Mark summarizes the dire landscape:
"Whatever little flashes of independence and integrity that we got earlier in the term... were a mirage." [51:27]
As the episode concludes, Dalia urges listeners to engage in meaningful discussions about the erosion of constitutional rights and the importance of defending democratic institutions.
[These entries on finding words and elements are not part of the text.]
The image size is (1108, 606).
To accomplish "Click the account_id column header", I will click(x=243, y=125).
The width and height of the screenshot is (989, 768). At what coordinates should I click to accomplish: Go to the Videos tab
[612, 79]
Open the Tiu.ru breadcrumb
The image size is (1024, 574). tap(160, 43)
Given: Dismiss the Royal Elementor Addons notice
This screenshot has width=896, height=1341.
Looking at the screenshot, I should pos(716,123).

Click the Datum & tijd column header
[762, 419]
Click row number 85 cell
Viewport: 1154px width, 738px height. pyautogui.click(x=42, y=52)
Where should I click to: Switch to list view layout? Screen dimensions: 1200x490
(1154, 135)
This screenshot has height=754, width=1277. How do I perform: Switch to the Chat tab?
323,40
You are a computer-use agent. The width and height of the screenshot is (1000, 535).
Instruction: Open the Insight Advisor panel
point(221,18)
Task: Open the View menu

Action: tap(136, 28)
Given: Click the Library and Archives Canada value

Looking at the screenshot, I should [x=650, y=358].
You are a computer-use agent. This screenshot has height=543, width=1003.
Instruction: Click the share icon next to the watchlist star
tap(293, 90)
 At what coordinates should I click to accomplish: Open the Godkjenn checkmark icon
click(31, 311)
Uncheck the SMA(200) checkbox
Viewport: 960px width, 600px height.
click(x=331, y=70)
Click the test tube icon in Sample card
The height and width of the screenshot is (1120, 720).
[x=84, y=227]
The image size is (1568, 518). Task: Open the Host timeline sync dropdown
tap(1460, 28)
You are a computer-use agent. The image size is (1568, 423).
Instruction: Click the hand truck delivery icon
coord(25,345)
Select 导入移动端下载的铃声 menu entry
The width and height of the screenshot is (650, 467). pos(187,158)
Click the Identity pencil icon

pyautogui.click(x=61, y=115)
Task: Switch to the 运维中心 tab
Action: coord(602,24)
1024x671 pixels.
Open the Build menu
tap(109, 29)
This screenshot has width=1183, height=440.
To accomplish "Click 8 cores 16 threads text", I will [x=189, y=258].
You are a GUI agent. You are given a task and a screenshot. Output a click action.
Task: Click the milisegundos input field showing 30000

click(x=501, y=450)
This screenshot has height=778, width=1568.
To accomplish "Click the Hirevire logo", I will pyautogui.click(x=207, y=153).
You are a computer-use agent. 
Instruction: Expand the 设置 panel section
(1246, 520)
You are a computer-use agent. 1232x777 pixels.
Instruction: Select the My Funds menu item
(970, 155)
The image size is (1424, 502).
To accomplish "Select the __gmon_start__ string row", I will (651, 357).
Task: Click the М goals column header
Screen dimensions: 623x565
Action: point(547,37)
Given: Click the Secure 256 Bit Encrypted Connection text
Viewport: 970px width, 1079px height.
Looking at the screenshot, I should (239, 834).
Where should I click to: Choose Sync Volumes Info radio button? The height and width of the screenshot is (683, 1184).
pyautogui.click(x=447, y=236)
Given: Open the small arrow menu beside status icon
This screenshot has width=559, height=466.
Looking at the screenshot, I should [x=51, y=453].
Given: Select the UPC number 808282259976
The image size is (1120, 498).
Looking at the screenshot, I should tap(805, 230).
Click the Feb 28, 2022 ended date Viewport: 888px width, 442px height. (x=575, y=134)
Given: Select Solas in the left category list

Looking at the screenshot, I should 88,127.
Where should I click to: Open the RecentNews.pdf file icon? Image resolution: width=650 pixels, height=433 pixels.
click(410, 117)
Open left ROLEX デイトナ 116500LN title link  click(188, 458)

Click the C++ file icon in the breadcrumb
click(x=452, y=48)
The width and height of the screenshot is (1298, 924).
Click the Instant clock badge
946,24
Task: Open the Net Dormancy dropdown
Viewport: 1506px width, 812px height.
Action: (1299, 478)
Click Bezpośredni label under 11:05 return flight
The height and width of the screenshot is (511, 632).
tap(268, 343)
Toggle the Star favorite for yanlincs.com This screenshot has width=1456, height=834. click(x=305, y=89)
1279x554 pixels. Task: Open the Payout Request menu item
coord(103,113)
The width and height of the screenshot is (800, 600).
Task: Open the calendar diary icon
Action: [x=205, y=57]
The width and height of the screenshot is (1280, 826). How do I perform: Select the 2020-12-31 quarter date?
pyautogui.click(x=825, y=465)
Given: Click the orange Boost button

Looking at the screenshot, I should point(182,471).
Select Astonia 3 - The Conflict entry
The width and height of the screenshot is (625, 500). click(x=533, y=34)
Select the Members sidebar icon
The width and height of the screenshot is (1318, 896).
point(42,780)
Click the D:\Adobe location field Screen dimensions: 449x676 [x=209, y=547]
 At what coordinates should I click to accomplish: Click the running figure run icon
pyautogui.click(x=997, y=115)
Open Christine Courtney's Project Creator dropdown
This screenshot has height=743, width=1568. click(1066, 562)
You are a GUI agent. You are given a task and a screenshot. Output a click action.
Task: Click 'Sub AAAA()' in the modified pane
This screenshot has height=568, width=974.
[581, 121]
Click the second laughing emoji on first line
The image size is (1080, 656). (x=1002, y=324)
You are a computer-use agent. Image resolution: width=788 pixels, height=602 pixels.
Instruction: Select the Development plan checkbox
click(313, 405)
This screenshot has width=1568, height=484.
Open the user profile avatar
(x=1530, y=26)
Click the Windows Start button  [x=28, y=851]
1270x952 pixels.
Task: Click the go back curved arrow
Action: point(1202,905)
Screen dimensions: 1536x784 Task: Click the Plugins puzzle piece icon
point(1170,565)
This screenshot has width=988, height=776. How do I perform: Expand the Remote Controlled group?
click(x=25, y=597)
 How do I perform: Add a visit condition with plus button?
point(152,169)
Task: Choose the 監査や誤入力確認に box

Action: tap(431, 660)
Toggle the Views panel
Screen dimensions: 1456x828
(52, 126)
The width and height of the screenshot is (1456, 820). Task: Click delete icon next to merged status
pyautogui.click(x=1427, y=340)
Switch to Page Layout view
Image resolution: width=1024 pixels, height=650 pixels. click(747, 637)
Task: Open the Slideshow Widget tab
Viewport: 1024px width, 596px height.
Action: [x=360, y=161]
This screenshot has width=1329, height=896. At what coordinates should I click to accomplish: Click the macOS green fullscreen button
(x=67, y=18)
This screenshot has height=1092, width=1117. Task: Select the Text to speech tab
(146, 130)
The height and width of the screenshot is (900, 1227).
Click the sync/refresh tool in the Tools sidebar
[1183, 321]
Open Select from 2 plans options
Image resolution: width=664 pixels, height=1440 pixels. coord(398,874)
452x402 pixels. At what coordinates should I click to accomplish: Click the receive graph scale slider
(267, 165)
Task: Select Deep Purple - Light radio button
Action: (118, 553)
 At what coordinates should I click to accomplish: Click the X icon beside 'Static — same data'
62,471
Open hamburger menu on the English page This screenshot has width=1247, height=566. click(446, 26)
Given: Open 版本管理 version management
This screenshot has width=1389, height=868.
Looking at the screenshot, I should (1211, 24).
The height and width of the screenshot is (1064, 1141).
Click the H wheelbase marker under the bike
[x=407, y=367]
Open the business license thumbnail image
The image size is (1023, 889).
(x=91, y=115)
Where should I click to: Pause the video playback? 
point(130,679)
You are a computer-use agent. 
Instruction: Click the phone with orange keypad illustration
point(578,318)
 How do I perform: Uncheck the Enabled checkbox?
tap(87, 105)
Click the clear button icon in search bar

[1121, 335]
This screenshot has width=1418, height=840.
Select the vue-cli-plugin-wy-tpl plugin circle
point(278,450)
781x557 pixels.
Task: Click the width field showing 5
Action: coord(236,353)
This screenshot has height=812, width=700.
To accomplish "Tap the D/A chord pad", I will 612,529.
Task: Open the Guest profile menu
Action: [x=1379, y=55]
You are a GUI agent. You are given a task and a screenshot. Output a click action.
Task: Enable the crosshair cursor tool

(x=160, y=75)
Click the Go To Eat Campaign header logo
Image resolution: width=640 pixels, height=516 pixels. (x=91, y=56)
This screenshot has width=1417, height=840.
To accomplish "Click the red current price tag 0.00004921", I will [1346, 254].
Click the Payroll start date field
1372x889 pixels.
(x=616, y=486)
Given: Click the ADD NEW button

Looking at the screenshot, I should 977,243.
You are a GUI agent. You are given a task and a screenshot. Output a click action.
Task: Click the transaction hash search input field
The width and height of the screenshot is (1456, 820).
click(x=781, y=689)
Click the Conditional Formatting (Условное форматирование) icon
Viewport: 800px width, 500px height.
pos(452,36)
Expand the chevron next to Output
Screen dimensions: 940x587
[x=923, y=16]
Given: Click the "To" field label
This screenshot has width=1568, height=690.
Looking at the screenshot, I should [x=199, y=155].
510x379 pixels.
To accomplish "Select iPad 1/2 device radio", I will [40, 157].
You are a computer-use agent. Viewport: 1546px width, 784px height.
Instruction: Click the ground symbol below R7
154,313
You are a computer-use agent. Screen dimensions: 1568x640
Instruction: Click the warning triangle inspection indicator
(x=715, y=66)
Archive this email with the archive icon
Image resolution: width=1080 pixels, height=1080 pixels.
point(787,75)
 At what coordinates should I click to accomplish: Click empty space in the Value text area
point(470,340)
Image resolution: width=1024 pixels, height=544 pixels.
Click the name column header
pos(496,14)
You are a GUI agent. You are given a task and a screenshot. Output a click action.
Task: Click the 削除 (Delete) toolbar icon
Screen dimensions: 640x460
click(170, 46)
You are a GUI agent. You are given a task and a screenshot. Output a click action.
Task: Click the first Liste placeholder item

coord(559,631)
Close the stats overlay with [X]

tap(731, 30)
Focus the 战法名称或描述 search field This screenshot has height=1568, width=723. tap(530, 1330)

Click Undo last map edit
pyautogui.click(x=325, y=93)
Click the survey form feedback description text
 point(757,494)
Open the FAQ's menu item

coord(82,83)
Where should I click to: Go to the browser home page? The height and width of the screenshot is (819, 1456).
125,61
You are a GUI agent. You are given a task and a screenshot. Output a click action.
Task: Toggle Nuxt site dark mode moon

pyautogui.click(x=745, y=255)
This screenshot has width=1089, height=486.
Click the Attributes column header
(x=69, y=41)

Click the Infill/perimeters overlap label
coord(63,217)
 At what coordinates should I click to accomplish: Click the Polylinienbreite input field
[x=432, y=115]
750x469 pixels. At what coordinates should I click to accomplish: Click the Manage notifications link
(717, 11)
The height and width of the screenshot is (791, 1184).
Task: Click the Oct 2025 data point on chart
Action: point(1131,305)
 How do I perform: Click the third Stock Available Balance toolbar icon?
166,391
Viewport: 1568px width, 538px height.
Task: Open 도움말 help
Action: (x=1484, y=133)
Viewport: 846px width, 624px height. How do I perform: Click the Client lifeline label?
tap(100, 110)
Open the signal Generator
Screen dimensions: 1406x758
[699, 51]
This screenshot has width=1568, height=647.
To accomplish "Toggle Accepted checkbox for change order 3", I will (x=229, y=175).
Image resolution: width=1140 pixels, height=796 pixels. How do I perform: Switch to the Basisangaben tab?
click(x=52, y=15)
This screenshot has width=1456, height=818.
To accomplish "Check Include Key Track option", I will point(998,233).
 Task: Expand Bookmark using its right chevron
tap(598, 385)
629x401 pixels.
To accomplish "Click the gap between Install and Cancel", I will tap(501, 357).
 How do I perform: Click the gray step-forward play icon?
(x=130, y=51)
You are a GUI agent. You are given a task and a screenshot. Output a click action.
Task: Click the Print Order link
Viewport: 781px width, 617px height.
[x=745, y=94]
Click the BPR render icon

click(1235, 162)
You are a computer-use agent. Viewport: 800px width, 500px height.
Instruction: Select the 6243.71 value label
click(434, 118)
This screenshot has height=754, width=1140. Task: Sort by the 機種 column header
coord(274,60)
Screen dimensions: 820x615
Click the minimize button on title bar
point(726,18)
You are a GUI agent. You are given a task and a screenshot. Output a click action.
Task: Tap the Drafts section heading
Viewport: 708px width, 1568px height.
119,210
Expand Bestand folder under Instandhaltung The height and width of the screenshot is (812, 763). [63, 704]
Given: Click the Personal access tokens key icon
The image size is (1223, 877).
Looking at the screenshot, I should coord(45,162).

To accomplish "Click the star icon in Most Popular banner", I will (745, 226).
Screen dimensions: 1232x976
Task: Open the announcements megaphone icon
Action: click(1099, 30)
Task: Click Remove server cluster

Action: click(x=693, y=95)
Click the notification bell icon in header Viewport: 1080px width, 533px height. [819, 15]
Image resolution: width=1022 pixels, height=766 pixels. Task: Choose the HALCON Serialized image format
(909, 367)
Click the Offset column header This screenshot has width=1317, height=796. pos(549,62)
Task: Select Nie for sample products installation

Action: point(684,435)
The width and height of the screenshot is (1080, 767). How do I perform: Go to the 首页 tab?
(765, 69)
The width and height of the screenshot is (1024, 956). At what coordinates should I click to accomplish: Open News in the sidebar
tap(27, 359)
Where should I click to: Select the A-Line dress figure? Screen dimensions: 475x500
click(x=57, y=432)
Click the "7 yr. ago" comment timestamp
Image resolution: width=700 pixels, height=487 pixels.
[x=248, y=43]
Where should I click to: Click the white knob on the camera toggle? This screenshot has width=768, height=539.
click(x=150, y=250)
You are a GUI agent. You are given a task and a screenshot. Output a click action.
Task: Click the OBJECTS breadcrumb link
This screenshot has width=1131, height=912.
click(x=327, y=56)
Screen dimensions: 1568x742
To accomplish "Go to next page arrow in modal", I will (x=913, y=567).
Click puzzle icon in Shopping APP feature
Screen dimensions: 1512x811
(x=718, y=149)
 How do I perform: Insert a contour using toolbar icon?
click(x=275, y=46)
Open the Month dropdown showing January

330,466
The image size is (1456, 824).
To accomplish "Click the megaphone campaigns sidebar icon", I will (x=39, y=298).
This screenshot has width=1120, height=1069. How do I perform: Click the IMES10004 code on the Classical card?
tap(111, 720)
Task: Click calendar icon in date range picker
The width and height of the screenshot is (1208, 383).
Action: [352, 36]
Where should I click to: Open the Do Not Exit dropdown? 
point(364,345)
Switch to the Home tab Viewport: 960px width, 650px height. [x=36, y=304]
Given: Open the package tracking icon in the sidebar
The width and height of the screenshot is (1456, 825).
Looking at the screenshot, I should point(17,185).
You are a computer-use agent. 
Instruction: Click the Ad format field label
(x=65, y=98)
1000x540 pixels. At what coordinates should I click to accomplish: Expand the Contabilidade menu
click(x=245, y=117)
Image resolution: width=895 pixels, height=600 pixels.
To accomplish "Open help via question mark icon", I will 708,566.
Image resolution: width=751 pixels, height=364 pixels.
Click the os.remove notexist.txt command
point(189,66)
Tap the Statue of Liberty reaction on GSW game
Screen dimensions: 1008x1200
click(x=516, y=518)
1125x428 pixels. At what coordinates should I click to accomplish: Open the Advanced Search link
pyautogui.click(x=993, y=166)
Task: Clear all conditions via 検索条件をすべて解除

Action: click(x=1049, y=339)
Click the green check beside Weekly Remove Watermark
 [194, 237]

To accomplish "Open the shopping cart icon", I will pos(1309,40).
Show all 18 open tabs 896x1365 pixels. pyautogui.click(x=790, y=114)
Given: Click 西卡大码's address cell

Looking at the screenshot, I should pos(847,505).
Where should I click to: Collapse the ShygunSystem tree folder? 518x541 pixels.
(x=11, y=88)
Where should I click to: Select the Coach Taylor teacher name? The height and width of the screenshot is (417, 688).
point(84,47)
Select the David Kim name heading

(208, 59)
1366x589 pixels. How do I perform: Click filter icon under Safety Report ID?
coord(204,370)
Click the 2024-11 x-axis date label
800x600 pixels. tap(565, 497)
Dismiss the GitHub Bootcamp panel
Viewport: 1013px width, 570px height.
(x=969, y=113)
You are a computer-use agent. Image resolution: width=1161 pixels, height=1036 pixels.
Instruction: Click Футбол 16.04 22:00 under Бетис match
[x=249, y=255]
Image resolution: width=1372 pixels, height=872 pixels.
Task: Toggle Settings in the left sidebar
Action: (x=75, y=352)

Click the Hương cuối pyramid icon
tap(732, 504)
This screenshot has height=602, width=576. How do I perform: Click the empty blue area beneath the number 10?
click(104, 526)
She emphasizes the need for collective action to protect civil liberties against judicial and executive overreach [55:16].
Notable Quotes:
“... the Supreme Court does not believe that district courts have meaningful authority to protect the entire nation from Trump's lawless extremes...” — Mark Joseph Stern [24:08]
“Today, the court constitutionalizes a parental veto power over curricular choices.” — Mark Joseph Stern [33:45]
“This is the end of democracy as we know it.” — Justice Jackson, as interpreted by Mark Joseph Stern [16:08]
Conclusion:
This episode of Amicus paints a sobering picture of the current Supreme Court's trajectory, highlighting a series of decisions that undermine foundational democratic principles and expand executive power. Dalia Lithwick and Mark Joseph Stern call for heightened awareness and proactive measures to safeguard constitutional rights in the face of mounting judicial overreach.